_DIRECTION_
Copy out the rows below verbatim, beginning at the line that contains "The image size is (1456, 819)." and stopping after the line that contains "Looking at the screenshot, I should click(657, 398).".

(Data on locating visible targets)

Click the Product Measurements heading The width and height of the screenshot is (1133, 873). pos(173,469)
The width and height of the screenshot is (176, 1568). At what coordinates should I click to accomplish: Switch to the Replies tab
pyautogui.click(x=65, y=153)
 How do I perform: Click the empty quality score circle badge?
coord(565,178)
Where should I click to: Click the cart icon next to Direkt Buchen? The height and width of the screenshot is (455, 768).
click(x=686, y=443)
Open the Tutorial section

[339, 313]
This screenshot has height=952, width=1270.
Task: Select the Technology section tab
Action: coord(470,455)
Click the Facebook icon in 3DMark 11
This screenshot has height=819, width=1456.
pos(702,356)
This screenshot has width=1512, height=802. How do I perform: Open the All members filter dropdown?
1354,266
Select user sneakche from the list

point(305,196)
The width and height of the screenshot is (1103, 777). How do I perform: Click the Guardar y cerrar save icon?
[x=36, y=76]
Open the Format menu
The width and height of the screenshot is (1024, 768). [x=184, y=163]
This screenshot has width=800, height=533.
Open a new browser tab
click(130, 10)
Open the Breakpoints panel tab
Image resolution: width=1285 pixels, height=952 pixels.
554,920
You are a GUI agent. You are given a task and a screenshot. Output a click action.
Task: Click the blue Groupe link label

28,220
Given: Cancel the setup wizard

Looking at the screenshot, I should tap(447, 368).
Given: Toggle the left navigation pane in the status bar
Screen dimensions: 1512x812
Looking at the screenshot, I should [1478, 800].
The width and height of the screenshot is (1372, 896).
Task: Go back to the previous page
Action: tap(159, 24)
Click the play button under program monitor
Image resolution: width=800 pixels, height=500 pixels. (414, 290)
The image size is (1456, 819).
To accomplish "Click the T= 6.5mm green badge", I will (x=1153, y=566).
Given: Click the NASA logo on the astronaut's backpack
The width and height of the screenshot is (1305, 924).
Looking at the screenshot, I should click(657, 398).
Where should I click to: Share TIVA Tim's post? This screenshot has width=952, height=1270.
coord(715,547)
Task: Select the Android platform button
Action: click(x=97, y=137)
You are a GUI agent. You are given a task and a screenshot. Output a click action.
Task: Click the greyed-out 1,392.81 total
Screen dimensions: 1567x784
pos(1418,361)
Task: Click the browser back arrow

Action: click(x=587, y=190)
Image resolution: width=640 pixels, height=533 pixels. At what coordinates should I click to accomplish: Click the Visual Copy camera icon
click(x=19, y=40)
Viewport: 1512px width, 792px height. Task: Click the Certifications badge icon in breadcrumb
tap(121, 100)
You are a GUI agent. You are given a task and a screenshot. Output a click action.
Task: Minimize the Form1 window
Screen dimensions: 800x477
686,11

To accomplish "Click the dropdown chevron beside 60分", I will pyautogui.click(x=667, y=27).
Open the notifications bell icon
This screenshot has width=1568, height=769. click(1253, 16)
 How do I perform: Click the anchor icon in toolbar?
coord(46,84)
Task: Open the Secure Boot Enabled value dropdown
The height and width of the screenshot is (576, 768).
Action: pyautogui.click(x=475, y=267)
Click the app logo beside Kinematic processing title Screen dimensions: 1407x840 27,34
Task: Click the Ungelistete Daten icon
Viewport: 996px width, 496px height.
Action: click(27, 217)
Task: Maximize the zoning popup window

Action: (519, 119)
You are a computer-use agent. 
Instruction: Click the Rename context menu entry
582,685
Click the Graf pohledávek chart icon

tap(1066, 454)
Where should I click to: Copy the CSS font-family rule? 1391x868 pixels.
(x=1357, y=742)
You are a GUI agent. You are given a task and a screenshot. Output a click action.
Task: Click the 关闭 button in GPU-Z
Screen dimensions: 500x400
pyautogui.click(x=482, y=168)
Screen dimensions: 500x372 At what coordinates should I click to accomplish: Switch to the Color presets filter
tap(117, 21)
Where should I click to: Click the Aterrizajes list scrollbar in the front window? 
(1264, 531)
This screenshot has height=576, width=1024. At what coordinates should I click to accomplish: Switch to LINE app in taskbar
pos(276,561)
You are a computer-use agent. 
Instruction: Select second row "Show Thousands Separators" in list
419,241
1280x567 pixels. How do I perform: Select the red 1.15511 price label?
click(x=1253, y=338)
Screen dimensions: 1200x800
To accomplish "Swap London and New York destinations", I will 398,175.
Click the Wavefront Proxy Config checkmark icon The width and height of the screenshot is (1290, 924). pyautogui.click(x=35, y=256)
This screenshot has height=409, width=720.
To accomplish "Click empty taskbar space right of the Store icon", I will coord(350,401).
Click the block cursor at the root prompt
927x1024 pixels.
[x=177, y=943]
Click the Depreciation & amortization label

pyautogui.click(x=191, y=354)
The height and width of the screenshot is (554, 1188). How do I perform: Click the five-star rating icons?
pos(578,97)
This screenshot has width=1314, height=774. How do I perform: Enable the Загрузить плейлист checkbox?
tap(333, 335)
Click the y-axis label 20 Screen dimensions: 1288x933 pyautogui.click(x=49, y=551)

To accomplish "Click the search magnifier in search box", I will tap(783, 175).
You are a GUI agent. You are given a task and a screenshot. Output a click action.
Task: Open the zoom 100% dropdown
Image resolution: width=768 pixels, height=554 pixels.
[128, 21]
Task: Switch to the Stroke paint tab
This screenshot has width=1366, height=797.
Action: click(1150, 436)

_FULL SOLUTION_
The image size is (1456, 819).
To accomplish "Click the T= 6.5mm green badge", I will (x=1153, y=566).
Given: Click the NASA logo on the astronaut's backpack
The width and height of the screenshot is (1305, 924).
Looking at the screenshot, I should click(657, 398).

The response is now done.